Please render the stretch of items from the line containing "Viewport: 655px width, 584px height." through the line containing "the panel with" as a JSON list of strings, one string per line, leaving out blank lines.

--- start of RECORDS SHOWN ---

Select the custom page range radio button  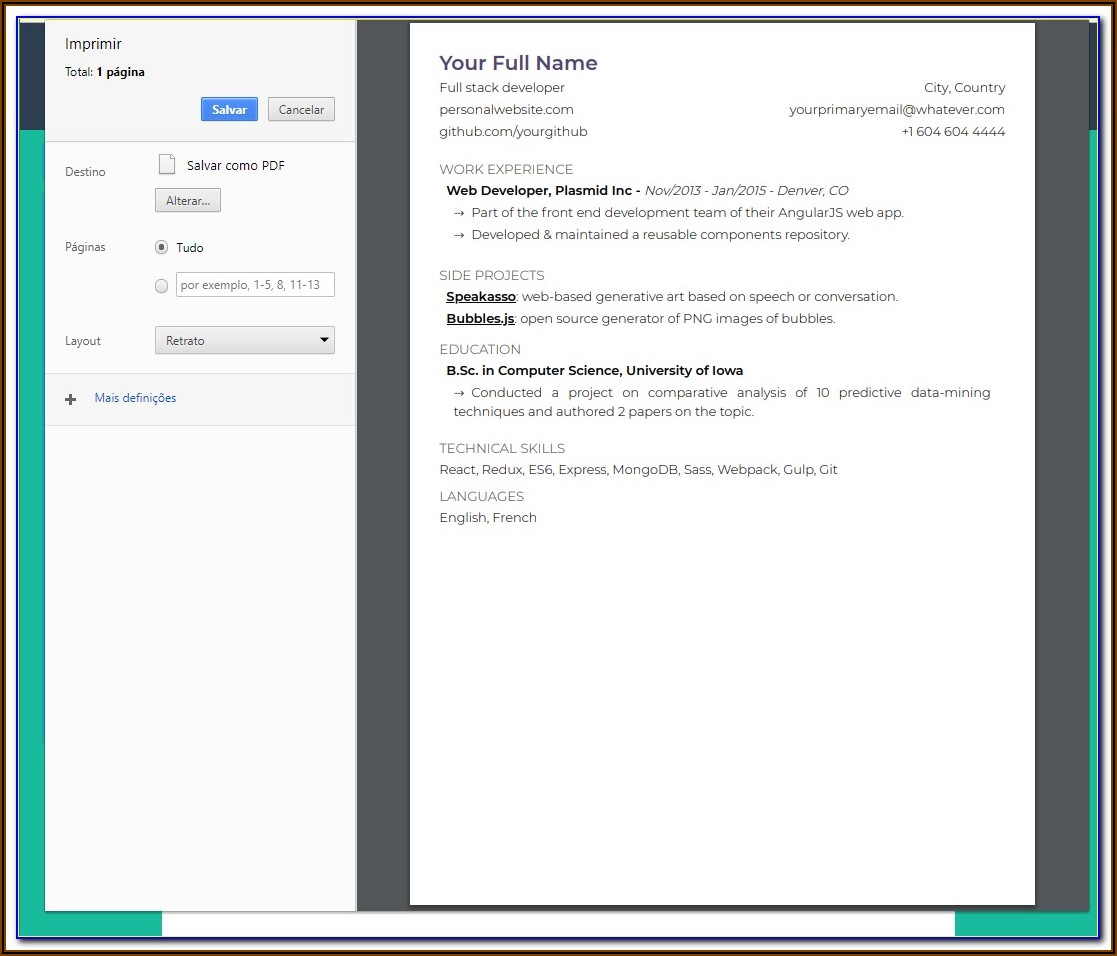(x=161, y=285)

--- end of RECORDS SHOWN ---
--- start of RECORDS SHOWN ---

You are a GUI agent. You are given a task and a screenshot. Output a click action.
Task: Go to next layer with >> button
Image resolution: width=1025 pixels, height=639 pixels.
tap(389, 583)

--- end of RECORDS SHOWN ---
--- start of RECORDS SHOWN ---

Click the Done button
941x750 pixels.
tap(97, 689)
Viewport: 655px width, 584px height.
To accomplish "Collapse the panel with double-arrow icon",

--- end of RECORDS SHOWN ---

◆ EXERCISE RESPONSE
[
  "Viewport: 655px width, 584px height.",
  "To accomplish \"Collapse the panel with double-arrow icon\","
]